[Exercise] Images in the records should be skipped while the rest is transcribed verbatim.

Provided data below:

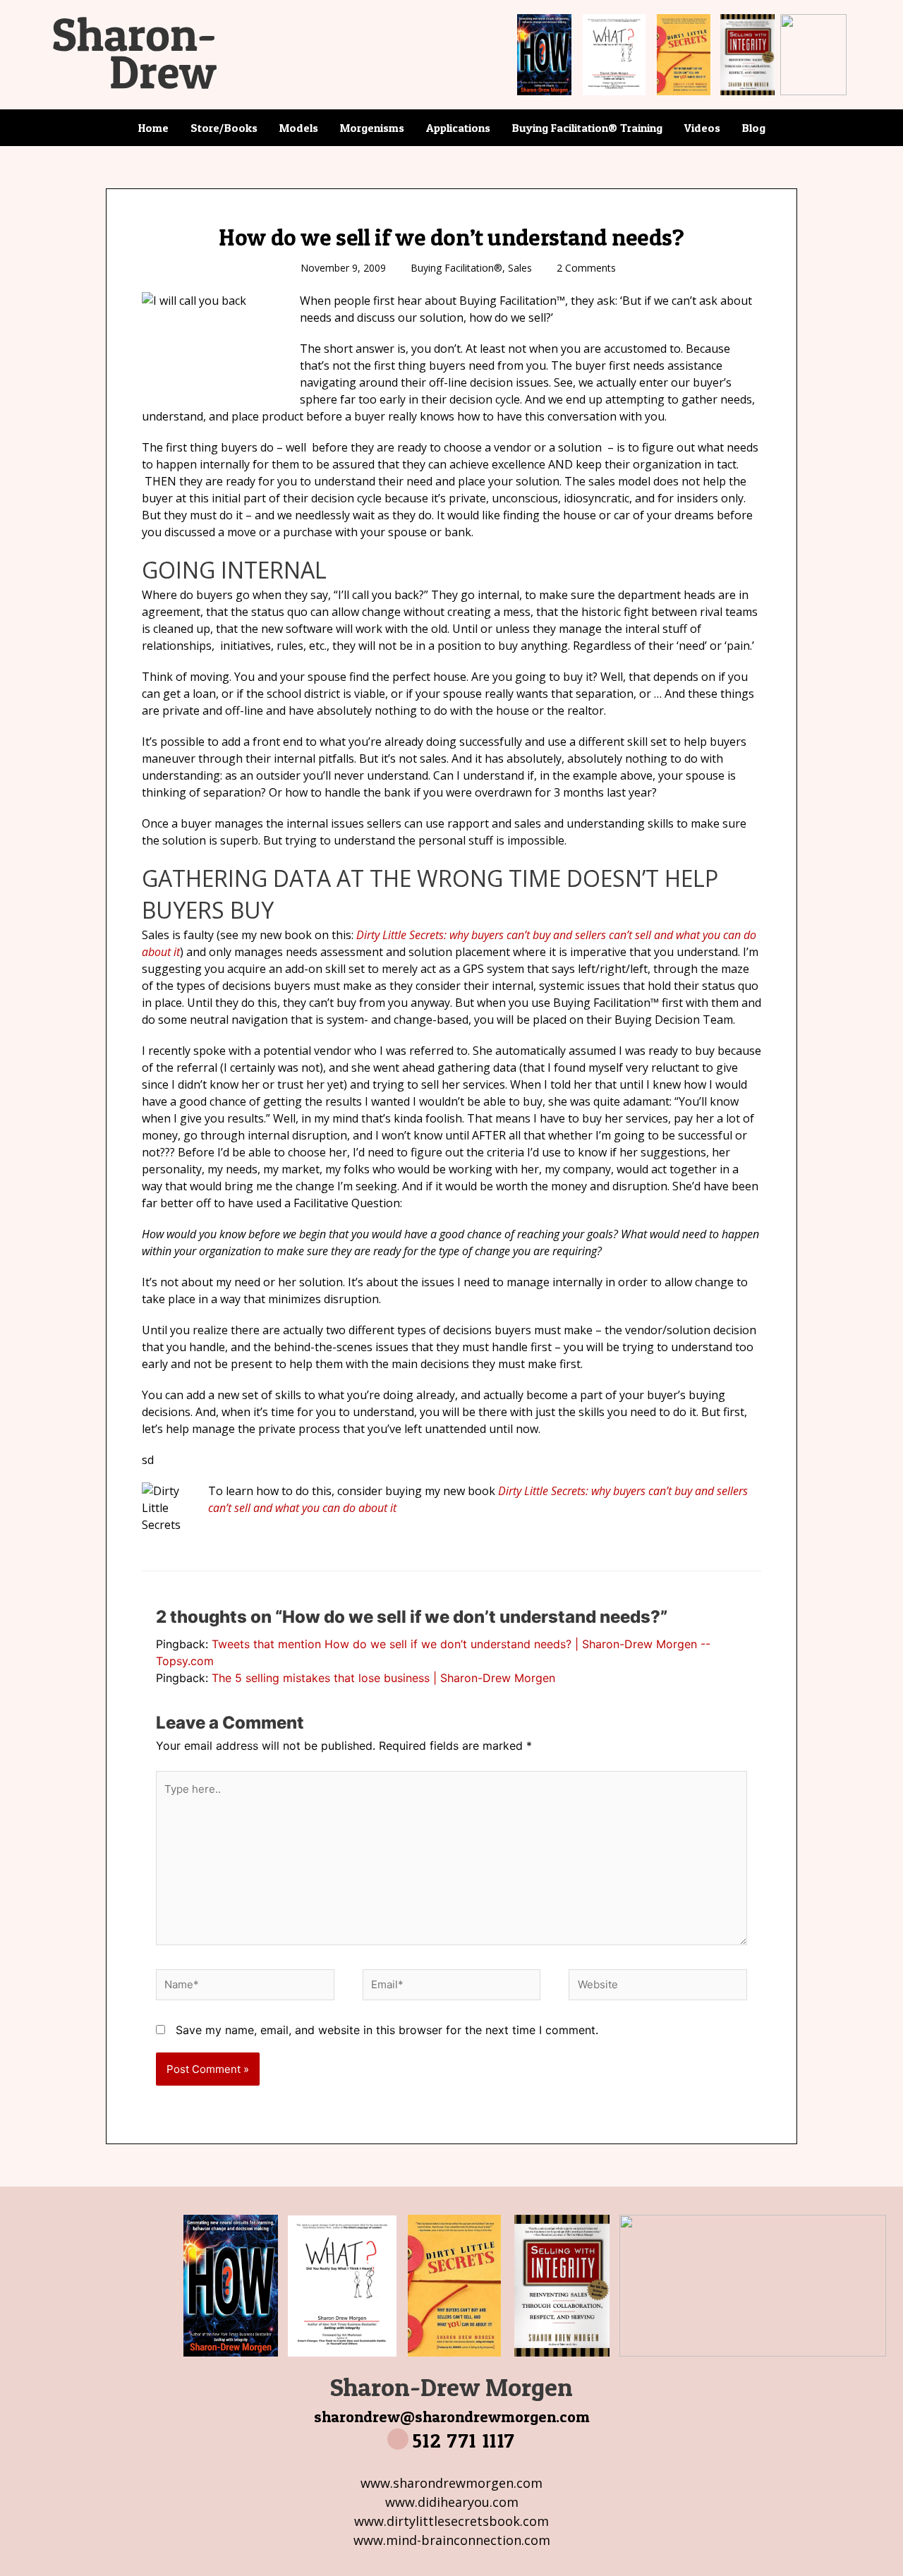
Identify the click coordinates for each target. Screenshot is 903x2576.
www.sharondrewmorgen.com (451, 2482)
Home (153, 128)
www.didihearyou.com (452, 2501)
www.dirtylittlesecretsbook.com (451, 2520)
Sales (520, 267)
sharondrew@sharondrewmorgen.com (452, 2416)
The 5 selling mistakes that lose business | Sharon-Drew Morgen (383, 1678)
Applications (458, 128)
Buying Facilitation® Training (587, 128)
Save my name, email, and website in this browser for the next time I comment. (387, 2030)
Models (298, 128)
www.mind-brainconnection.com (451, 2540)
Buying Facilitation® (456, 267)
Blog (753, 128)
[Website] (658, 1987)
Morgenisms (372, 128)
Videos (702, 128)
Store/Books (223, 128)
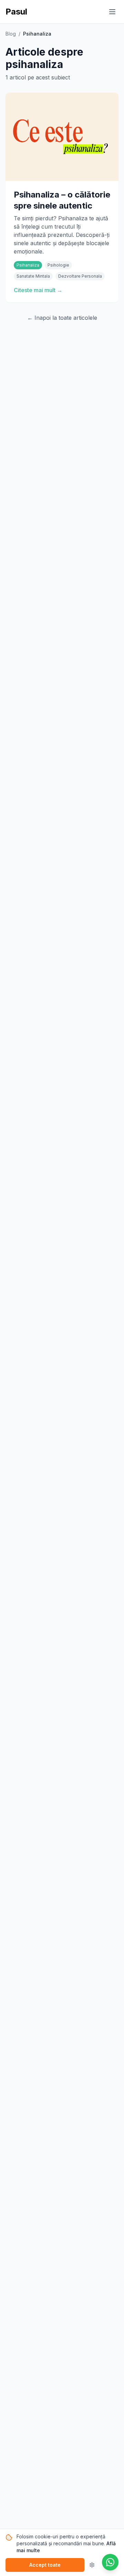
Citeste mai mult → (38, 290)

End of Provided data.

[Task response]
Identify the click coordinates for each target. Screenshot is 903x2576.
www.sharondrewmorgen.com (451, 2482)
Home (153, 128)
www.didihearyou.com (452, 2501)
www.dirtylittlesecretsbook.com (451, 2520)
Sales (520, 267)
sharondrew@sharondrewmorgen.com (452, 2416)
The 5 selling mistakes that lose business | Sharon-Drew Morgen (383, 1678)
Applications (458, 128)
Buying Facilitation® Training (587, 128)
Save my name, email, and website in this browser for the next time I comment. (387, 2030)
Models (298, 128)
www.mind-brainconnection.com (451, 2540)
Buying Facilitation® (456, 267)
Blog (753, 128)
[Website] (658, 1987)
Morgenisms (372, 128)
Videos (702, 128)
Store/Books (223, 128)
Citeste mai mult → (38, 290)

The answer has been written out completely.